When a District Magistrate was lynched by the mob in Bihar
A series of mob lynching cases were recorded within months of Nitish Kumar coming to power on November 24, 2005. But the mob ruled the countryside even earlier with a little prodding by ‘masters’
Lynching has acquired dangerous proportions post 2014, prompting a strict ruling from the Supreme Court. The history of such politically-motivated killings by a rampaging mob can be traced to December 5, 1994, when the then Dalit district magistrate of Gopalganj in Bihar, G Krishnaiah, was murdered. Since then hundreds of such incidents, most of them during the Nitish Kumar rule, have taken place and yet the media tends to underplay this barbaric practice.
The 1985 batch IAS officer, originally from Andhra Pradesh, was dragged out of his official car and killed by riotous supporters of Bihar People’s Party (BPP) in Vaishali while he was on way to Patna. He was kicked, thrashed and while still gasping for breath, he was shot for no crime whatsoever.
At that time, Bihar People’s Party chief Anand Mohan Singh, MLA, with some of his supporters, were protesting on the highway with the body of Chotan Shukla, the Bhumihar strongman of Vaishali district, who was killed by a rival gang. Perhaps the driver of the Gopalganj DM never realised that his vehicle would be stopped by the unruly mob of upper castemen.
Those were the years of caste polarisation and then Chief Minister Lalu Prasad Yadav was considered as the Messiah of the downtrodden section of the society.
A few months later, BPP joined hands with the then Samata Party of Nitish Kumar, who later emerged as the ‘Sushasan Babu’ (Good governance leader) of the state. BPP then became a constituent of the National Democratic Alliance and Anand Mohan, a darling of its leaders, until he was convicted for a lifetime by the Supreme Court on July 10, 2012. Earlier, the trial court had given him the death penalty.
But once the caste polarisation subsided, Mohan’s BPP gradually became irrelevant. During this time, Mohan joined hands with all the political parties of Bihar barring the Left.

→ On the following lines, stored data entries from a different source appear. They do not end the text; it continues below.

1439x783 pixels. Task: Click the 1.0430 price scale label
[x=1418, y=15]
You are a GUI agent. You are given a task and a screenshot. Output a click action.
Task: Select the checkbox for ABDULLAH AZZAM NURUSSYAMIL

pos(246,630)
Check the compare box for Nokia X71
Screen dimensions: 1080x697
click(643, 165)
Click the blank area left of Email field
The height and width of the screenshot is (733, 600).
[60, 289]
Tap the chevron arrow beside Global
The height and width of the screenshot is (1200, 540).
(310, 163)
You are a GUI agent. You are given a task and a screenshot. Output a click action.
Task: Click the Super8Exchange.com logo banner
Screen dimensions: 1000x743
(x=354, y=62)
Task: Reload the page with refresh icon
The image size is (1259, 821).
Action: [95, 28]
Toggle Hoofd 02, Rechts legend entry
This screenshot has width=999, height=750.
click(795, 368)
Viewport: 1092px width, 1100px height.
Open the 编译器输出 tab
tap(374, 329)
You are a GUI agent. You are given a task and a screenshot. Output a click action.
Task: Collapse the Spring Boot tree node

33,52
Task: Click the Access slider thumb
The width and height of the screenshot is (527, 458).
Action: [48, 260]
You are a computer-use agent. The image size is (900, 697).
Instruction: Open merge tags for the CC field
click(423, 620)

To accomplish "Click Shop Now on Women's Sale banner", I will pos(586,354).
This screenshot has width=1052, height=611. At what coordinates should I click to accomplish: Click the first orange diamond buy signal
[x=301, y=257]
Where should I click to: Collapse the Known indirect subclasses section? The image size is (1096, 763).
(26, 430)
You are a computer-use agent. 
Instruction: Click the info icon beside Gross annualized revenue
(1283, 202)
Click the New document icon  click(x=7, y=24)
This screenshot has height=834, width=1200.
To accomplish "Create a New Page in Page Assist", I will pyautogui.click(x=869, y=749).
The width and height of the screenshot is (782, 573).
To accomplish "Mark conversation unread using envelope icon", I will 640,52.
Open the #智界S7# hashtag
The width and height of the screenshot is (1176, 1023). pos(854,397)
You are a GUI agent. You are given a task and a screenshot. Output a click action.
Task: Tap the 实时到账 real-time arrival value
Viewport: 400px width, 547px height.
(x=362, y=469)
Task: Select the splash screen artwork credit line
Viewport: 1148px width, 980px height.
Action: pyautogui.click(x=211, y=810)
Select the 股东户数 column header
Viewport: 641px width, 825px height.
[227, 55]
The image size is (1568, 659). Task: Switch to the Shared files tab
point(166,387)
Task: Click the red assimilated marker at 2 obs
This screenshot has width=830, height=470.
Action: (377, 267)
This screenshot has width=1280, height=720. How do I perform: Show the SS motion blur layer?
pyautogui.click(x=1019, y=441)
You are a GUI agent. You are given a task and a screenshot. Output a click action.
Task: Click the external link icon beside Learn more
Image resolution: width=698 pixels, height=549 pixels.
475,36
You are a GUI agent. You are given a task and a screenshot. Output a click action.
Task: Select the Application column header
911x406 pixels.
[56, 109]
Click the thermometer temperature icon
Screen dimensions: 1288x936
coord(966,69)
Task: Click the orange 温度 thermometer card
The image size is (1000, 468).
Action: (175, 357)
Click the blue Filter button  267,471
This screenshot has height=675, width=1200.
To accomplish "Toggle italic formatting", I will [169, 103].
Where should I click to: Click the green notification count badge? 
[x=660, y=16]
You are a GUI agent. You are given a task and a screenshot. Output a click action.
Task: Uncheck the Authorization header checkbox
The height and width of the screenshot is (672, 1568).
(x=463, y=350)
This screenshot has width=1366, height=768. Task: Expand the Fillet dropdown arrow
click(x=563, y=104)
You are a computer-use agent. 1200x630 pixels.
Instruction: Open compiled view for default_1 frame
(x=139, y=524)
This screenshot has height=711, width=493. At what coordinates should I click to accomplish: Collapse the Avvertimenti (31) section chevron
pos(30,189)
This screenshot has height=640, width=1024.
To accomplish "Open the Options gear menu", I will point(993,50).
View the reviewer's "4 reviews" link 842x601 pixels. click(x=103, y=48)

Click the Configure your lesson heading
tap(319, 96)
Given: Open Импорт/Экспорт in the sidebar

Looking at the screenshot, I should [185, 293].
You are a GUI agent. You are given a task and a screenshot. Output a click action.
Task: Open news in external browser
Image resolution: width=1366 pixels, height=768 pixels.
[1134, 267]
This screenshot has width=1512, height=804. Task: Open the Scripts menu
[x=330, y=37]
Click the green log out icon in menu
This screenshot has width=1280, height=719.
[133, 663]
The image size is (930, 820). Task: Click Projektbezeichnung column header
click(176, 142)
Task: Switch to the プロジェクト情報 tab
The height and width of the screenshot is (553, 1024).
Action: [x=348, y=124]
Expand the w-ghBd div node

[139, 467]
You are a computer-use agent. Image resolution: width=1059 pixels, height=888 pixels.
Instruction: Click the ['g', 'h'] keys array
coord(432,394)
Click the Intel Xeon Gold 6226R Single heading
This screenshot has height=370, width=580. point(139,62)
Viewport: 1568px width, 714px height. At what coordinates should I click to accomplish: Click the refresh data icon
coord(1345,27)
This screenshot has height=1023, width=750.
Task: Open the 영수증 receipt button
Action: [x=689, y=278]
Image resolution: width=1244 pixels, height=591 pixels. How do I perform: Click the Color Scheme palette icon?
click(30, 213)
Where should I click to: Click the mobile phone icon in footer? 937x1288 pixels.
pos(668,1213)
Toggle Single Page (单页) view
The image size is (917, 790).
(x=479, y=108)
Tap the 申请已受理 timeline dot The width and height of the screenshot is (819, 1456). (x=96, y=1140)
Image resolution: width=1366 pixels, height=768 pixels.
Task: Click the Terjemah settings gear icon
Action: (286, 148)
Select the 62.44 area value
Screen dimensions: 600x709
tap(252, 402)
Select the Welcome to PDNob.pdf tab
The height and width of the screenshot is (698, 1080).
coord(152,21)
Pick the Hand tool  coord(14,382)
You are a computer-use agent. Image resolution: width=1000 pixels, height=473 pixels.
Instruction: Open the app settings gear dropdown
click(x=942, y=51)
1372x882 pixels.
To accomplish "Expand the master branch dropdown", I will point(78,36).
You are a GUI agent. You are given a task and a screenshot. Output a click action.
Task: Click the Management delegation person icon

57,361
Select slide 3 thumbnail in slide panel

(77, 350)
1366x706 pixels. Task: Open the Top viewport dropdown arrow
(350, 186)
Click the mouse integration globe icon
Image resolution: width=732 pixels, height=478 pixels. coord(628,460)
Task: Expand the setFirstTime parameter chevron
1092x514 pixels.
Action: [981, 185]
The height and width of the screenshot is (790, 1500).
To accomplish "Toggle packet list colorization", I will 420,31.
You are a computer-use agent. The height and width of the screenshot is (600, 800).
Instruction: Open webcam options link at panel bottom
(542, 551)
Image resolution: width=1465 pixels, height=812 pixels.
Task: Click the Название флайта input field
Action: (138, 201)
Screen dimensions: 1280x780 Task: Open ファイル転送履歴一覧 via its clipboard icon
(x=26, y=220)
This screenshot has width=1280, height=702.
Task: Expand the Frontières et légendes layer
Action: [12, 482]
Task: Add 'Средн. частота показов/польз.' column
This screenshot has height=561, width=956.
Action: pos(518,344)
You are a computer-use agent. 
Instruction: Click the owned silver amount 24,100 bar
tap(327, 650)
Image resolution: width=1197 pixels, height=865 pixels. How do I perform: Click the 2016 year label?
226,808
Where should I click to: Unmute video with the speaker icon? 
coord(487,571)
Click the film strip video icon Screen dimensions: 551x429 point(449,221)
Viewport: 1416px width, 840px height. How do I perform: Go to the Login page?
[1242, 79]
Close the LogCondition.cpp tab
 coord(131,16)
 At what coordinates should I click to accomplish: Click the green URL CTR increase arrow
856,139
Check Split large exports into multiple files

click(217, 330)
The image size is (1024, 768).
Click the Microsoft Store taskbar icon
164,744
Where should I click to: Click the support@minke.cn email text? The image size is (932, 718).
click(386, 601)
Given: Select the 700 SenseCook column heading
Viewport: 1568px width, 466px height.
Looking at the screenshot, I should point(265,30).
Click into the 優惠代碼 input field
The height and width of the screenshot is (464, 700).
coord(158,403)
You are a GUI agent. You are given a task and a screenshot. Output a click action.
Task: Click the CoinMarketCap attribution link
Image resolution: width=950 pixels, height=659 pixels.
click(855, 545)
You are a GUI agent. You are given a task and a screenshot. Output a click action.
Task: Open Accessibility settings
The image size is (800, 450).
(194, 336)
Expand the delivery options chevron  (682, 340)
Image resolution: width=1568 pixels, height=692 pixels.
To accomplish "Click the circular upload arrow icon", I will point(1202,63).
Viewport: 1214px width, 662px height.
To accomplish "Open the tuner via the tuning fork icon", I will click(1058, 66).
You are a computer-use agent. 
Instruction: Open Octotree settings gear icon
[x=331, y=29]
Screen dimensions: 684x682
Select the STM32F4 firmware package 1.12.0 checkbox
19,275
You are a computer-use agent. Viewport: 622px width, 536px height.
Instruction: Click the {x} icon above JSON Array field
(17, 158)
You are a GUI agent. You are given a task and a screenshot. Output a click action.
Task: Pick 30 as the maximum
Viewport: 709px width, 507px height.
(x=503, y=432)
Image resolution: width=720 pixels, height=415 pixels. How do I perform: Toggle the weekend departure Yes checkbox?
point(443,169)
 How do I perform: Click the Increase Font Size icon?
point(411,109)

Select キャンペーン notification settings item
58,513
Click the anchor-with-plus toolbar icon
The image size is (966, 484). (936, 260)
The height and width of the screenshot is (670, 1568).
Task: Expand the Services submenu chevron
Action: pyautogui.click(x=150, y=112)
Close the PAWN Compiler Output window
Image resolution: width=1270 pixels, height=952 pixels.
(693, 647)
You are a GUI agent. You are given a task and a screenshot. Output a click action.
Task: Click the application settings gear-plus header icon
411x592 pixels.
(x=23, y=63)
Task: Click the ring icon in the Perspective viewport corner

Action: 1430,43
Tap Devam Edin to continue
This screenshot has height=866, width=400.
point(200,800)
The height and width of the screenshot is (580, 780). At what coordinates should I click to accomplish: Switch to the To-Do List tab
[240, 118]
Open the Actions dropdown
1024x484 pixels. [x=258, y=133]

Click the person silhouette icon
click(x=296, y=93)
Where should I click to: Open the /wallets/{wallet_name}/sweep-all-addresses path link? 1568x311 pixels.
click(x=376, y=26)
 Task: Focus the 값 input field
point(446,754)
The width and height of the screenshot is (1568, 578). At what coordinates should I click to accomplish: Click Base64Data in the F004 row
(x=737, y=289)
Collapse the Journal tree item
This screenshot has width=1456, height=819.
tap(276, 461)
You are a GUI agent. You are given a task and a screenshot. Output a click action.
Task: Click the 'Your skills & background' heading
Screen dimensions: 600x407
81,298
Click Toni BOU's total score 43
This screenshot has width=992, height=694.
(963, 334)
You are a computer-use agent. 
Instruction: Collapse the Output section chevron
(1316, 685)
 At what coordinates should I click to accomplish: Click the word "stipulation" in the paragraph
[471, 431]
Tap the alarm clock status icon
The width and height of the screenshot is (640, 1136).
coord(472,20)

This included, for a brief period, his arch rival Lalu.
While Mohan faded, Chotan’s brother, Munna Shukla, was elected as Independent MLA, who supported Nitish Kumar. Later his wife, Anu Shukla, became the Janata Dal (United) legislator.
A series of mob lynching cases were recorded within months of Nitish Kumar coming to power on November 24, 2005. Over a 100 of them were lynched in dozens of incidents in the first couple of years of his rule. Almost all the victims were Dalits, EBCs, Yadavs and Muslims. The perpetrators were faceless and could seldom be identified or booked
The biggest such killing took place in Raja Pakar block of Vaishali––the district were Krishnaiya was killed. Early on the morning of September 13, 2007, ten Nats, nomadic tribals, were lynched by a mob of about 5,000 people for no valid reason.
It all happened when a group of 11 Nats were returning from a late-night function and
were about to go to their home in neighbouring Samastipur district.
It remains a mystery as to how such a large crowd assembled so quickly between 4 am and 5 am in the morning in the era when there was no Whatsapp facility. Though, it was alleged that they were thieves, the police could not find any record nor was anything recovered from them. While the 10 were killed, the eleventh, who was injured, was arrested.
Strangely, no one was arrested for committing this senseless crime just on the ground of suspicion. A fortnight before the Raja Pakar mayhem, a 22-year-old rickshaw-puller of Bhagalpur, Aurangzeb, was tied behind a police motor-cycle and dragged for about 500 metres before a cheering crowd kicked and thrashed him. The charge against Aurangzeb was that he had snatched a gold chain from a woman coming out of a temple.
One should remember that the Bhagalpur police had already earned notoriety for the infamous dacoits blinding case and later the 1989 communal riots.
The Raja Pakar (Vaishali distict) and Bhagalpur incidents were not the only two to take place in Bihar in those early years of Nitish Kumar rule. People were killed on one pretext or the other, even as the media grossly underplayed them. True, some dailies and channels reported them, but none of the stories were followed up. Neither any human rights group nor the judiciary intervened in this non-stop mob lynching incidents.
Though the phenomenon of cow vigilantism had not yet begun, in some cases, people (not necessarily Muslims) were killed on the charge of cattle theft as well.
As elsewhere in India, mob lynching has gradually acquired a new dimension in Bihar too. About 24 years after the lynching of a Dalit IAS officer by the feudal lords of Bihar, the situation has further deteriorated.